3. Disparate Sentences Imposed Upon Codefendants

We next address defendant’s disparate-sentencing claim. Generally, similarly situated defendants should not receive grossly disparate sentences; however, a mere disparity of sentences is not in and of itself a violation of fundamental fairness. People v. Caballero, 179 Ill. 2d 205, 216 (1997). While defendants similarly situated should not receive grossly disparate sentences, equal sentences are not required for all participants in the same crime. People v. Godinez, 91 Ill. 2d 47, 55 (1982); People v. Eubanks, 283 Ill. App. 3d 12, 25 (1996). A difference may be justified by the relative character and history of the codefendants, the degree of culpability, rehabilitative potential, or a more serious criminal record. People v. Wolfe, 156 Ill. App. 3d 1023, 1028 (1987). It is not the disparity that controls, but the reason for the disparity. People v. Coustin, 174 Ill. App. 3d 824, 827 (1988).

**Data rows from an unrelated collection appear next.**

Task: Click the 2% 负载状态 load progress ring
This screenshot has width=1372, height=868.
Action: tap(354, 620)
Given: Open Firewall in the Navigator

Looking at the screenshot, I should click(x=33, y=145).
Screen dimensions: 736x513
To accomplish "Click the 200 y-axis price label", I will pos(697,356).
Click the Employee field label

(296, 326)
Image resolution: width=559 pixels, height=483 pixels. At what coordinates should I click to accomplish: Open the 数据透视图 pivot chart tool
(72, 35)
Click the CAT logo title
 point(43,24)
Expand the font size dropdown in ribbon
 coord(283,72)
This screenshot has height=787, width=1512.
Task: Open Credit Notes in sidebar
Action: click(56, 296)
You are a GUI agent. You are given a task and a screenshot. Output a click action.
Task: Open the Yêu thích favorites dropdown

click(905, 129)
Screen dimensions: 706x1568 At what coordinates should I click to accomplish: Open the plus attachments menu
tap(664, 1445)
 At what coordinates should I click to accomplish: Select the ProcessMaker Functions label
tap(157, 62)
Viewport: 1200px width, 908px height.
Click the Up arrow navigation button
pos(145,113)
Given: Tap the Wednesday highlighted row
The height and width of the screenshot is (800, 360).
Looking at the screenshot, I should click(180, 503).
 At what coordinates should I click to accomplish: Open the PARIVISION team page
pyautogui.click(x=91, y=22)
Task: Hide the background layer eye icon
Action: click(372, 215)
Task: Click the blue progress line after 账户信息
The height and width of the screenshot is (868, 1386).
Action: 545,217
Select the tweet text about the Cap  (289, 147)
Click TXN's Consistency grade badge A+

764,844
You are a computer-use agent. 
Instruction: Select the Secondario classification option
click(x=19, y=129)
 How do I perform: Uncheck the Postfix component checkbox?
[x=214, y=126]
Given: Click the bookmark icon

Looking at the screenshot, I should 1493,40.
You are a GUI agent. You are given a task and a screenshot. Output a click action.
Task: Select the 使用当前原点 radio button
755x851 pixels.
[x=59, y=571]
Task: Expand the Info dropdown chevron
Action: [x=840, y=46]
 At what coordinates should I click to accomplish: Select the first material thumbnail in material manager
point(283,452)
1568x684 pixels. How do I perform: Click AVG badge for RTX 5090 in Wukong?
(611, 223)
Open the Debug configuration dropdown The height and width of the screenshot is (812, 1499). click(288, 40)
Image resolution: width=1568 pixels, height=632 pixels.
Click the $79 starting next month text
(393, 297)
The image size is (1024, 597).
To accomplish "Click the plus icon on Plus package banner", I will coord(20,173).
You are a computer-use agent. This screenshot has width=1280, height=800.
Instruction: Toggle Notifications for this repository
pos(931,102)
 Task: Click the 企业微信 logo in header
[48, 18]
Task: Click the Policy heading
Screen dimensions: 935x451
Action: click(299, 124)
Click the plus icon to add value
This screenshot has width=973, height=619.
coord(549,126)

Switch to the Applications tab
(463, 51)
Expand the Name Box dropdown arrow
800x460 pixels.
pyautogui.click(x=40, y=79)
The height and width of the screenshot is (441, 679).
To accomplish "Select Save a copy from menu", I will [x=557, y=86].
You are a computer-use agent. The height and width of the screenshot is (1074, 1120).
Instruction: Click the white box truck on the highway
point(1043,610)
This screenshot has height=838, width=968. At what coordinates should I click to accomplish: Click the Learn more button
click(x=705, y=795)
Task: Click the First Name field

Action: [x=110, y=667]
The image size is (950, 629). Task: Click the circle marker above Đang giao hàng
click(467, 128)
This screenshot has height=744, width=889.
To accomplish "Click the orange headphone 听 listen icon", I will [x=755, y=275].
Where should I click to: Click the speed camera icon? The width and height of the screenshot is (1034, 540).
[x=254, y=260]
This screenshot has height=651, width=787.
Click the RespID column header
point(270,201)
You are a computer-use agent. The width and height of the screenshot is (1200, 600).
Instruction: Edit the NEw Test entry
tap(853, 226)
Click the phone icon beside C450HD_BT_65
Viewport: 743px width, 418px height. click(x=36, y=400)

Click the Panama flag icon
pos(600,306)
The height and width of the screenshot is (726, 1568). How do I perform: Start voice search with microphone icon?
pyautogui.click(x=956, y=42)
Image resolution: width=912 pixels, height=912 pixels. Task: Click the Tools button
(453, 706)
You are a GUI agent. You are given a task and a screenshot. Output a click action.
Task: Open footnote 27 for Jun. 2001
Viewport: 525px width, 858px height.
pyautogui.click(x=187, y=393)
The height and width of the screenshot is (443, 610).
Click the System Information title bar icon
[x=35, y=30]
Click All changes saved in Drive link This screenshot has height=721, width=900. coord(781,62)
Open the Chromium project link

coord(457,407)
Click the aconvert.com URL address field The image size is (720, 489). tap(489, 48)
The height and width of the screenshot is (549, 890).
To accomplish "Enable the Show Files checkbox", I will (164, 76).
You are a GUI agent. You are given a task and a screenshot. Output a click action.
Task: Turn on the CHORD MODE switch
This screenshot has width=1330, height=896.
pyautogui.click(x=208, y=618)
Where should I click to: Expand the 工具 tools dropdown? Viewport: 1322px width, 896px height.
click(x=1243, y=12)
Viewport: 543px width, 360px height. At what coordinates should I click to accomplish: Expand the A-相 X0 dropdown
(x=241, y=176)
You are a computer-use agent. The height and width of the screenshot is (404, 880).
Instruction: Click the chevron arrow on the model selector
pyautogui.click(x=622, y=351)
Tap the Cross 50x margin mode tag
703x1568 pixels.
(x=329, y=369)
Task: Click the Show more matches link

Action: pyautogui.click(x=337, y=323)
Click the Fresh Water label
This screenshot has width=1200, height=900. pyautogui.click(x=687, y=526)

*456In this case, the codefendants and defendant were not similarly situated. Codefendant Weeks pleaded guilty to charges of home invasion and residential burglary and was sentenced to extended concurrent terms of 36 years’ imprisonment for home invasion and 12 years’ imprisonment for residential burglary. Codefendant Chanthaloth was acquitted of first-degree murder but was found guilty of home invasion and residential burglary. He was sentenced to an extended 40-year term of imprisonment for home invasion and a consecutive 4-year term of imprisonment for residential burglary. Only defendant was convicted of first-degree murder. Consequently, his disparate sentence is justified.

The judgment of the circuit court of Ogle County is affirmed.

Affirmed.

McLaren and GILLERAN JOHNSON, JJ, concur.